[THE TASKS]
• A. According to the Nepal Mathematical Society text, who was the society's first president?
• B. Write a continuation of the Nepal Mathematical Society text, picking up after its final sentence.

[SELECTION]
======
The Nepal Mathematical Society (NMS) (), was founded (formally) in January, 1979 (Nepali :बिक्रम सम्बत २०३५ माघ ५), by enthusiastic Nepalese mathematicians of that time, with the aim of enhancing the academic excellency in studying, teaching, research and applications of Mathematics.

Overview
The Nepal Mathematical Society is an association of professional mathematicians dedicated for promotion of mathematical sciences in the country. The society annually published various publications, and held conferences and talk programs at local and national level. The first president the Nepal Mathematical Society is Prof. Dhup Ratna Bajracharya.
======
[Some items]
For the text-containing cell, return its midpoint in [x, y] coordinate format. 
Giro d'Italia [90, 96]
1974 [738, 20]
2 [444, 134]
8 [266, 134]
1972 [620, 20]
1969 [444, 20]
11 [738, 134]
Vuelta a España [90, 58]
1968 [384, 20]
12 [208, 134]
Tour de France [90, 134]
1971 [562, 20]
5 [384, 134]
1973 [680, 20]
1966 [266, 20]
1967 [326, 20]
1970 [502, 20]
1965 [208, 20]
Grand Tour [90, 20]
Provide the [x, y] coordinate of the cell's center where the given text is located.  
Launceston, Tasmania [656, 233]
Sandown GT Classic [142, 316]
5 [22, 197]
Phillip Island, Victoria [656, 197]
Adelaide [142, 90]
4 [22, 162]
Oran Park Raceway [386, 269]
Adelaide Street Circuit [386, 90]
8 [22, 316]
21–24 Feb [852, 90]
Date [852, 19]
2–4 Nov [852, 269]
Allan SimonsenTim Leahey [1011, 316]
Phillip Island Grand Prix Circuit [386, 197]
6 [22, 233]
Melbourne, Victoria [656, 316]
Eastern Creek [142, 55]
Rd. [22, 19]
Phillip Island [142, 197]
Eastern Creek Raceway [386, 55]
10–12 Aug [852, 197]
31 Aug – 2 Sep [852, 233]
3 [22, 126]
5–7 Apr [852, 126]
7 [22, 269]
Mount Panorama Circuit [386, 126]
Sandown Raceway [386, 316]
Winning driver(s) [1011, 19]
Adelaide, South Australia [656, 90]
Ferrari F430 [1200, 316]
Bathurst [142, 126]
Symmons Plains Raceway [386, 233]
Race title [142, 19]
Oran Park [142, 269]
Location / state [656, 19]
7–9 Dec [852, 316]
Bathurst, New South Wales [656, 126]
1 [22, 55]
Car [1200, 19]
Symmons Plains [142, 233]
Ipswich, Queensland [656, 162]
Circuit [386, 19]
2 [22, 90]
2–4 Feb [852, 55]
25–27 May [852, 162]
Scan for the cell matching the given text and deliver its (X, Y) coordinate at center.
======
[WRITTEN ANSWERS]
• A. Prof. Dhup Ratna Bajracharya.

• B.
History
Establishment of an Institute for enhancing mathematical research and education through sound activities was realized in 2019 B.S. The informal discussion happened between and among the most enthusiastic mathematicians and students of the master's degree program in a picnic program in 2019 B.S. Primarily those parental figures of the institution were Prof. Ashutosh Ganguly, Prof. Krishna Murari Saxena, Prof. Govinda Dev Pant, Prof. Keshav Dev Bhattarai, Prof. Dhup Ratna Bajracharya including the students Ram Man Shrestha, Shankar Raj Pant. The Society attained its legal status in 2035/10/05 B.S.

Objectives
The Nepal Mathematical Society aims:
 To enhance the academic excellency in studying, teaching, research and applications in mathematics.
 To preserve and promote the professional ethics and rights and welfare of teachers and researchers of mathematics.
 To work continuously for promoting mathematics maintaining good relations with the national and international educational and academics.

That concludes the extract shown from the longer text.